Saved data entries:
━━━━

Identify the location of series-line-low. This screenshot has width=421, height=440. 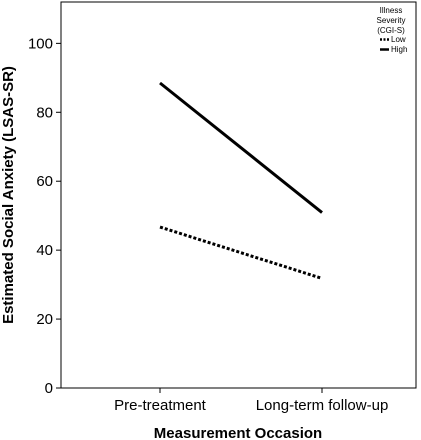
(241, 252).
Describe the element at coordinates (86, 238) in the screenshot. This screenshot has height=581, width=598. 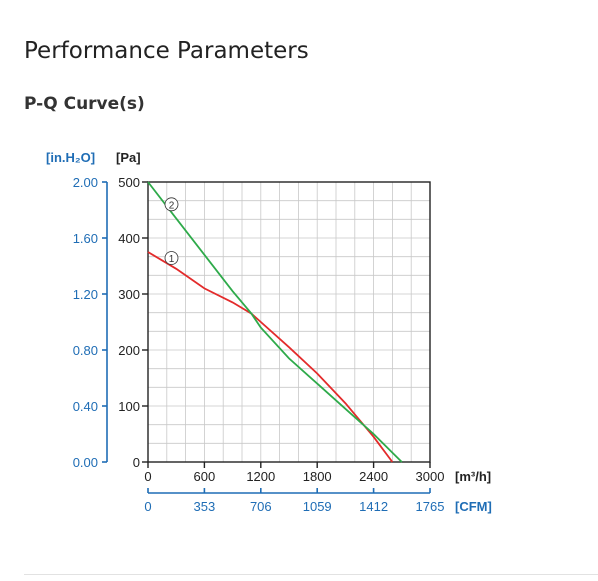
I see `y-tick-label-inh2o: 1.60` at that location.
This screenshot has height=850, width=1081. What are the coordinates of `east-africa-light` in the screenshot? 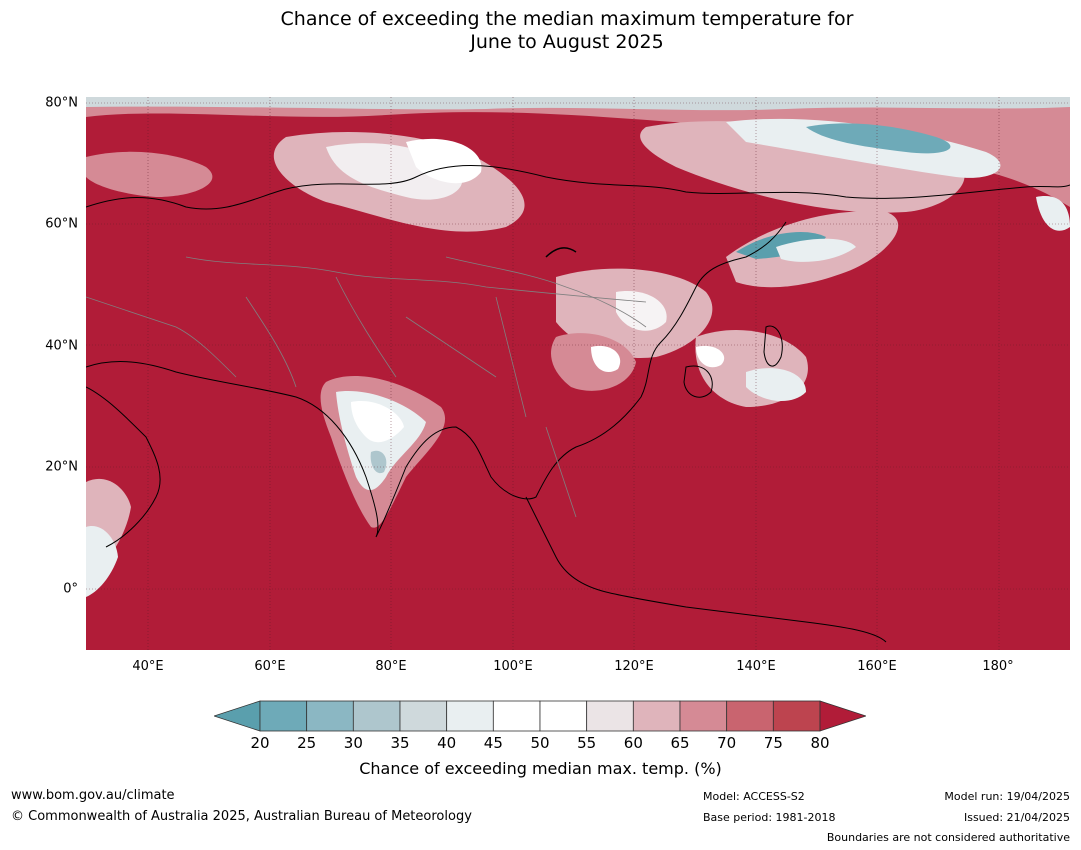 It's located at (102, 562).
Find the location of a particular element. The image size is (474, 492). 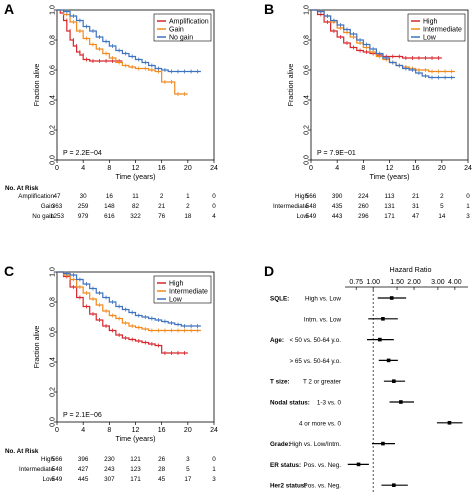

━━━━

Work to complete:
Turn the material from the line containing "Describe the element" through the line containing "at that location." into a JSON list of strings, one string per line, with blank lines dropped. Leave the pictures out of the answer.

Result of the task:
[
  "Describe the element at coordinates (86, 238) in the screenshot. This screenshot has height=581, width=598. ",
  "I see `y-tick-label-inh2o: 1.60` at that location."
]